— What you are asked to do —
Reproduce the section of the AWS Glue notebook text that falls between "## Initialize Glue" and "glueContext = GlueContext(sc)", inclusive.

*** Text excerpt ***

# AWS Glue: Feature Store Data Processing

This notebook processes data for Feature Stores used in the XGBoost ranking model.
It runs in AWS Glue and prepares User and Item Feature Groups.


## Initialize Glue Session


In [None]:
import sys
from awsglue.transforms import *
from awsglue.utils import getResolvedOptions
from pyspark.context import SparkContext
from awsglue.context import GlueContext
from awsglue.job import Job

# Initialize Glue Context
sc = SparkContext.getOrCreate()
glueContext = GlueContext(sc)
spark = glueContext.spark_session
job = Job(glueContext)


In [None]:
from pyspark.sql.functions import col, from_unixtime, count, avg, countDistinct
import pyspark.sql.functions as f

spark.conf.set("spark.sql.caseSensitive", "true")


## Step 1: Read and Process Reviews Dataset


In [None]:
# S3 paths
reviews_input = "s3://recommendation-project-rapid/raw/All_Beauty.jsonl"
metadata_input = "s3://recommendation-project-rapid/raw/meta_All_Beauty.jsonl"

*** End of Text excerpt ***
*** Study material ***

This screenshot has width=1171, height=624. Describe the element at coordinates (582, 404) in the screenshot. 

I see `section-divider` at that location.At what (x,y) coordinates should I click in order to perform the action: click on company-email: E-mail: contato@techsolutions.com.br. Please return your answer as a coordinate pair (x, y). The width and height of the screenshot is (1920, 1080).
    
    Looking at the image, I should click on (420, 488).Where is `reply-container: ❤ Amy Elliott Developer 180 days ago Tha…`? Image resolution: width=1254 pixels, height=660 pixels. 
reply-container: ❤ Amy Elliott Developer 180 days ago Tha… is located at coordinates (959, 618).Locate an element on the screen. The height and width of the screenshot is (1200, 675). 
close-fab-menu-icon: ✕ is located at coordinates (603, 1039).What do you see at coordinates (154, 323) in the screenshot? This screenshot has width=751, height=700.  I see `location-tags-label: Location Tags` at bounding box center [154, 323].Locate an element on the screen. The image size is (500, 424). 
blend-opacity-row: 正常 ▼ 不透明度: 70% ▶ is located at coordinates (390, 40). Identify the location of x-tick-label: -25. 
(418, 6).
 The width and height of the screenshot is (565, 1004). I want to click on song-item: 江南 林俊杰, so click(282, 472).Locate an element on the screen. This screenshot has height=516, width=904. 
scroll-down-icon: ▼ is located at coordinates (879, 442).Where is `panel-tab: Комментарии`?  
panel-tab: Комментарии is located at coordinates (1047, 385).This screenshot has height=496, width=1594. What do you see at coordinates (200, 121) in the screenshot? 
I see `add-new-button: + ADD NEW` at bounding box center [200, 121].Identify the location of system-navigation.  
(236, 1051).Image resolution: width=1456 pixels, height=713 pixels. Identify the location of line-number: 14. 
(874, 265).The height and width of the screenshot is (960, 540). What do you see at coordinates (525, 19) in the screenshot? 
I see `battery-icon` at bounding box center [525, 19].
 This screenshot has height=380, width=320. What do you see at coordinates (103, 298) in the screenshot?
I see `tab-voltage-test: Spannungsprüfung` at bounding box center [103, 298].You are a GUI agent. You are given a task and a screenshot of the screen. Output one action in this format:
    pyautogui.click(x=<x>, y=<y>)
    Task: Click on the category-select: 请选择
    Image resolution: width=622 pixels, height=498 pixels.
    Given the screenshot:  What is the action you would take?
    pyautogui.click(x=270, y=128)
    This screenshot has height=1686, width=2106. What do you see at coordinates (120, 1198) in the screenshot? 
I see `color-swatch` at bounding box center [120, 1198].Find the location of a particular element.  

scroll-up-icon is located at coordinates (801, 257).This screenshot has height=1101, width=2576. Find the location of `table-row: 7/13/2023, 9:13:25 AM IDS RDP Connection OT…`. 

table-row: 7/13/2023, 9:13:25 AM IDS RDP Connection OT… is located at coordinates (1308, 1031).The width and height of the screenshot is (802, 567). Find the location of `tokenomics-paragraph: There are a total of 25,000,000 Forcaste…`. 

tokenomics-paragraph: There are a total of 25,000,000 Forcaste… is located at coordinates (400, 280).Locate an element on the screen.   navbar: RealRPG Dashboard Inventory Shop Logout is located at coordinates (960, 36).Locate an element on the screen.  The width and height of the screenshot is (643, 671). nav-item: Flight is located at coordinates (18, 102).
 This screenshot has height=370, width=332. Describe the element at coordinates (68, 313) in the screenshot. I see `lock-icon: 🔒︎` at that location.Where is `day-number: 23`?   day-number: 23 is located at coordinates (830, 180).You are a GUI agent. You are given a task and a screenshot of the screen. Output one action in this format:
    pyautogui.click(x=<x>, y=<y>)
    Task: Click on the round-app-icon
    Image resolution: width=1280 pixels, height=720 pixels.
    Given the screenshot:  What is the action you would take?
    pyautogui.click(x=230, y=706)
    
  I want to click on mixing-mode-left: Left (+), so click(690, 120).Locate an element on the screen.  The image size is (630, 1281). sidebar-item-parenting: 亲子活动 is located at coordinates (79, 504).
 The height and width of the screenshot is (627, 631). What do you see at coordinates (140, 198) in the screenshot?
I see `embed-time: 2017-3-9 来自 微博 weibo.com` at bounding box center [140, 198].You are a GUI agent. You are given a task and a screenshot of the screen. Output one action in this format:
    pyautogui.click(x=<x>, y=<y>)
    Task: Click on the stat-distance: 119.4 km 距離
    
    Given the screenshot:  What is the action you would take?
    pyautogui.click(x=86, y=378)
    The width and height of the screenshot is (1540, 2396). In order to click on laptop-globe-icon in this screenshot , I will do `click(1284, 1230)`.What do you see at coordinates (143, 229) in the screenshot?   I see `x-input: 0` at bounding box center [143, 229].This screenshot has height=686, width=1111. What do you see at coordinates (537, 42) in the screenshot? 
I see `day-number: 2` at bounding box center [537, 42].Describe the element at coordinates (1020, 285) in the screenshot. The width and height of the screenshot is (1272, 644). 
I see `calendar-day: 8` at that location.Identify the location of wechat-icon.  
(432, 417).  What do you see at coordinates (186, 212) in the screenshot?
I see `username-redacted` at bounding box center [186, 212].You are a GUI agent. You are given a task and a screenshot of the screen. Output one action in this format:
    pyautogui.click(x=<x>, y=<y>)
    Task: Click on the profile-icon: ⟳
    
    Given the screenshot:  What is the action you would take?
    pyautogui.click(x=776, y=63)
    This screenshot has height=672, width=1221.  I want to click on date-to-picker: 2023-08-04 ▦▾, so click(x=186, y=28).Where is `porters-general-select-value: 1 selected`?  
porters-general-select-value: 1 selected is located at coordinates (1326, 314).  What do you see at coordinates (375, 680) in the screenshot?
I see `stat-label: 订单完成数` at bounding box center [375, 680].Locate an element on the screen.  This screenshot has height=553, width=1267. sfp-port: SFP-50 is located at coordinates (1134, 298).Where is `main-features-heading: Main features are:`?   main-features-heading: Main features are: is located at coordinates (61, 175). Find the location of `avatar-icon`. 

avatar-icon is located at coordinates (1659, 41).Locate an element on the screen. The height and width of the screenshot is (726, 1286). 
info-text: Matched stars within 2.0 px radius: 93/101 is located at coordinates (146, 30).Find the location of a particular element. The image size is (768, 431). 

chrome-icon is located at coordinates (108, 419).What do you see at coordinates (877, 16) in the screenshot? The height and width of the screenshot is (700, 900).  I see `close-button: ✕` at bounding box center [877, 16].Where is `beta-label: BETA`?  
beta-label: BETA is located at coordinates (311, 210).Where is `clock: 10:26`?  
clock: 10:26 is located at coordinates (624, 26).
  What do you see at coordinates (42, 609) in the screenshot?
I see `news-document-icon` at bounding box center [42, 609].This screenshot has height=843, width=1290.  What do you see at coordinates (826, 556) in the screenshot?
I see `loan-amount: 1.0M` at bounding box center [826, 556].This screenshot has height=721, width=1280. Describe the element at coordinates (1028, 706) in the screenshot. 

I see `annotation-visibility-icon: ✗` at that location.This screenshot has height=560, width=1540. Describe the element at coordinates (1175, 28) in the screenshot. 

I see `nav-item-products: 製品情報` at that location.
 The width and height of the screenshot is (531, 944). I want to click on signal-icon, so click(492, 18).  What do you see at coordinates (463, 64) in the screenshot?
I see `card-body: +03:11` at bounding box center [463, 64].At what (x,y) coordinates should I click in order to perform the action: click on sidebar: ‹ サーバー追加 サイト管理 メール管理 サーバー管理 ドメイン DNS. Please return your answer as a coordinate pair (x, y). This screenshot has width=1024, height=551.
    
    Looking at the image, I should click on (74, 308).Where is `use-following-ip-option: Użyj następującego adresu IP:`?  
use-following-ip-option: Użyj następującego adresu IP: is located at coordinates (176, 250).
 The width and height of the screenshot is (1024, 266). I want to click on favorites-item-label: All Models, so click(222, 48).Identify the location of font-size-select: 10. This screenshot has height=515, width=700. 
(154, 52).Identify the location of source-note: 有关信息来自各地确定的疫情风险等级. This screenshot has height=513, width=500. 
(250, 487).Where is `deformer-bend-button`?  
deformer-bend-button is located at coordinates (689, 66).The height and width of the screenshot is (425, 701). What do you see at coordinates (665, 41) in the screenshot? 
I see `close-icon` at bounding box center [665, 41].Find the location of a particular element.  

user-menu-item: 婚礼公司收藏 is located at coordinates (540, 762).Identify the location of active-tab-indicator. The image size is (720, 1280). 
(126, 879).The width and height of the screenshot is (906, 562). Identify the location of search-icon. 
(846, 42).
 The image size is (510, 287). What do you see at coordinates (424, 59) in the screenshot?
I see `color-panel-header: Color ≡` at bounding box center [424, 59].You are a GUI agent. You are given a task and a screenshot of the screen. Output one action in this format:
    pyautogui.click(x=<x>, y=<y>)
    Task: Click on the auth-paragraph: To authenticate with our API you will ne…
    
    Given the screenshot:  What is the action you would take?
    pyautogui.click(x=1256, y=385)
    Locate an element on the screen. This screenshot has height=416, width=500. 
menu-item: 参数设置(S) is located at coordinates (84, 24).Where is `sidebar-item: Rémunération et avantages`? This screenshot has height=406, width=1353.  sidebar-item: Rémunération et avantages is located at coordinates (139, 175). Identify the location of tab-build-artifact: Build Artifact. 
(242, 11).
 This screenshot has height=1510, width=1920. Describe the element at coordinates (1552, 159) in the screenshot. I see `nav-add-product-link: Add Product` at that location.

*** End of Study material ***

— Answer —
## Initialize Glue Session


In [None]:
import sys
from awsglue.transforms import *
from awsglue.utils import getResolvedOptions
from pyspark.context import SparkContext
from awsglue.context import GlueContext
from awsglue.job import Job

# Initialize Glue Context
sc = SparkContext.getOrCreate()
glueContext = GlueContext(sc)